Со своей стороны Сайтроми отлично вытягивал подробности. Он заставил мужчину расписать все пути к обозначенному пункту, поведать о характеристиках и расположениях ближайших поселений. При этом потоки лишней информации отец обрубал в зачатке, позволяя господину забываться лишь на первые пару секунд. Только мужчина начнёт говорить о семье или знакомых, проживающих в упомянутых городах, как Сайтроми терпеливо перебьёт вопросом или заострит внимание на мелочах, уводя разговор в сторону. Это было невежливо, но действенно, и вскоре попутчику расхотелось говорить о себе. Полагаю, Королю тоже не очень хотелось беседовать, поэтому он всё чаще отделывался короткими и малосодержательными предложениями.
И так довольно быстро мы знали об окружающей местности и порядках региона. А господин, как я догадалась позже, мог бы сгодиться в качестве нового вместилища для Сайтроми. Физически бородатый лесоруб или кто он там выглядел здоровым, и смена «костюма» не потребовалась бы в ближайшие дней пять. Однако мы оба понимали, что предрассудки, мешавшие господину говорить с подобравшим его мужчиной на равных, скорее всего, и дальше будут ставить нам палки в колёсах. Вряд ли заросший, похожий на медведя здоровяк останется незамеченным на улицах городов. Да и не шёл Сайтроми такой образ.
– Усадьба Шурье? – спросила я спустя три часа после того, как мы оставили повозку и бездыханного «лесничего» позади. Рядом вышагивал щеголеватый господин, только теперь вместо растерянности от него веяло меланхолией.
– Правильно говорить Шерье, – поправил отец. – Если всё получится, Катрия будет там к нашему приходу.
– Зачем ей ехать в усадьбу?
– Потому что так ей велит король.
– Король Сайтроми? – усмехнулась я. – И она подчинится?
– Король Антуар. Да, я знаю, как зовут нынешнего короля Хатостро, – предвосхитил мои вопли отец. – Как стремительно всё меняется на этом этаже. Каждый раз словно прибываю в новый мир. Незыблемыми остаются разве что лицемерные проповеди служителей.
– Ты так уверен, потому что знаешь наверняка, что Антуар… король… сделает это. Он что, ваш союзник? – я перекидывала взятое с собой яблоко из одной ладони в другое. Сайтроми всё чаще бросал недовольный взгляд на мои мельтешения. Подозреваю, он медленно закипал.

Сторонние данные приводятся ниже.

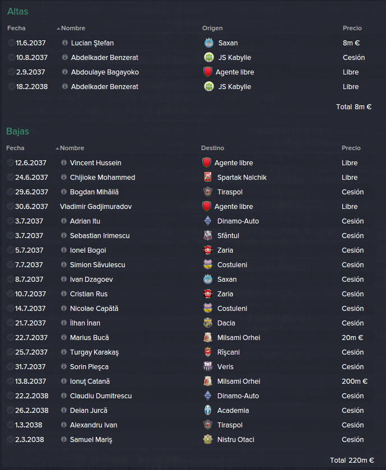The image size is (386, 470).
Task: Click the JS Kabylie badge in the 10.8.2037 row
Action: tap(209, 57)
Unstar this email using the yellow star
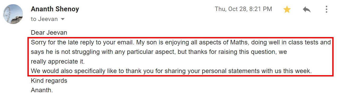Screen dimensions: 337x98 287,10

– Отчасти. Антуар написал Катрии письмо, в котором почти умолял о неотложной помощи. Но поскольку он король, ему требуется скрывать проблемы от конкурентов и недоброжелателей. Поэтому он тайно покинет дворец и отправится в усадьбу для личной встречи с Катрией. Вернее, она должна поверить, что отправится. В том-то и затруднение. Если дар провидицы силён, она узнает о ловушке. Увидит её.
– Даже в таком случае она не посмеет ослушаться короля. Церковь, конечно, чувствует себя вольготно и ставит духовность выше всякой власти, но дерзить королю в открытую… – прыснула я. – Ей придётся подчиниться.
– Но Антуар ведь не официально её просит. Он просит скрыто. Если она не отзовётся, придётся вытравливать её другими средствами.
– Сколько трудностей… По-моему, проще подстроить её гибель со стороны.
– Не исключено. Но кто тогда потешит твою жажду мести? – Сайтроми искривил кончик губ. Он прекрасно видел моё нетерпение и… потакал ему. Потакал мне. Был готов снизойти до личного убийства какой-то женщины, пусть и дотошной, ради желания дочери. Или Король тоже испытывал к Катрии столь ярую неприязнь за все те колючки и шипы с её стороны, что был только рад моему предложению поквитаться с провидицей? Я знала лишь, что Сайтроми прав и насчёт лакомого кусочка, и моего одержимого нетерпения непременно участвовать в расправе. От чего-чего, но от личной встречи с Катрией не отказалась бы.
========== Глава 27 ==========
Глава 27.1
Хатпрос
«Пока блуждает по Лесу в естественных потёмках, имея перед глазами миллион тропинок во всевозможные стороны, не знает девочка, где кончается Горизонт и начинается Свобода. Всюду простирается Лес, и нет ничего, что было бы не Лесом. Лес есть само естество мира. Лес – душа и сердце заплутавшей реальности для потерявшихся девочек.
Дрозды давно выклевали ей глаза, а в горло и нос набилась дорожная пыль. Девочка беспокоится лишь о том, как ей запустить механизм в груди, когда он остановится, и как выйти из Леса, конца и края которого нет. Глупые белки и несмышленые дятлы смирились со своей сопричастностью к Лесу, но не она. Рано ей срастаться корнями с ближайшими деревьями, рано вплетать волосы в ветки кустов, рано разноситься по Лесу опавшими листьям.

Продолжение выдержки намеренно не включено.